Work to be completed
Put every line of the items below into a Markdown table with two columns, No. and Text, numbering the rows and skipping blank lines. Leave the pictures out.

##### Listed records

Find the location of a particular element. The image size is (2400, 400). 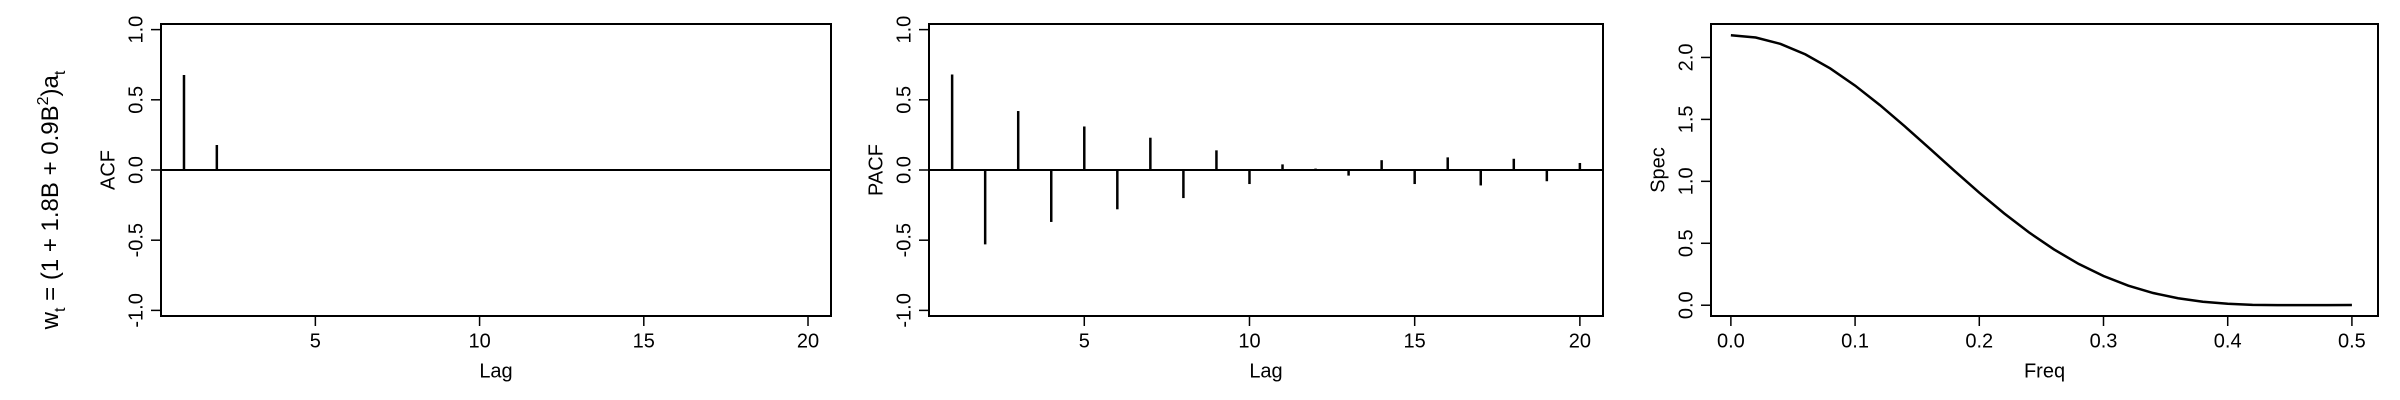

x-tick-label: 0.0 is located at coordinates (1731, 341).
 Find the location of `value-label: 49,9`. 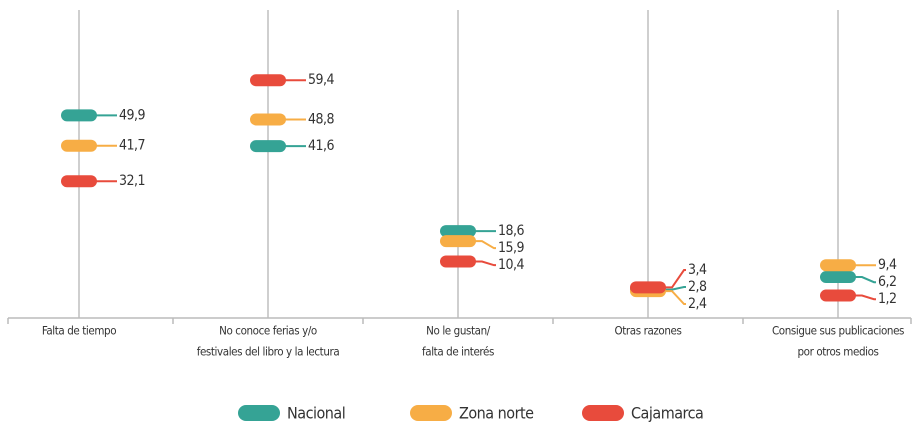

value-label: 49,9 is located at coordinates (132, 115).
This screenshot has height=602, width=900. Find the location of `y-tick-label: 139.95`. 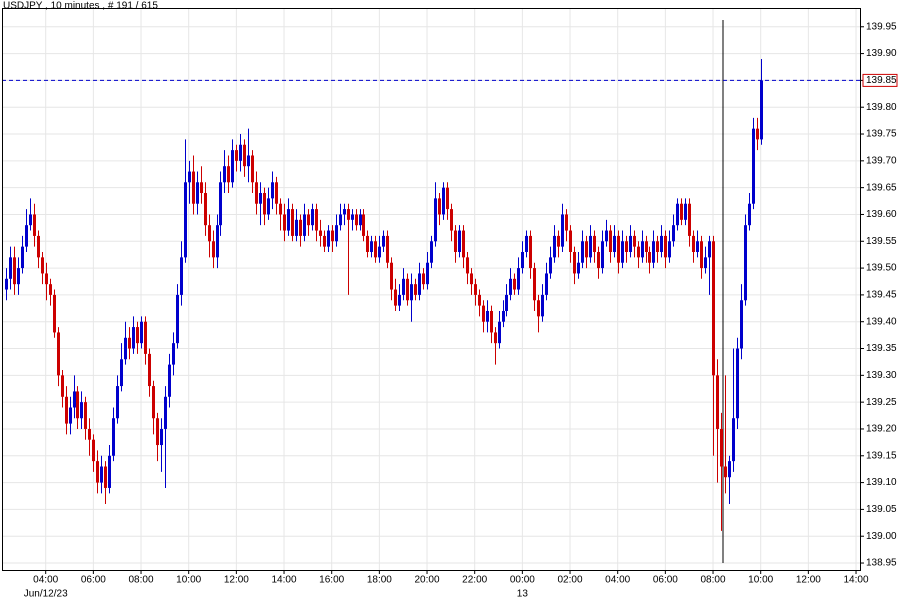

##########

Response box
| No. | Text |
|---|---|
| 1 | Find the location of a particular element. The image size is (2400, 400).  |
| 2 | x-tick-label: 0.0 is located at coordinates (1731, 341). |
| 3 |  Find the location of `value-label: 49,9`.  |
| 4 | value-label: 49,9 is located at coordinates (132, 115). |
| 5 | This screenshot has height=602, width=900. Find the location of `y-tick-label: 139.95`.  |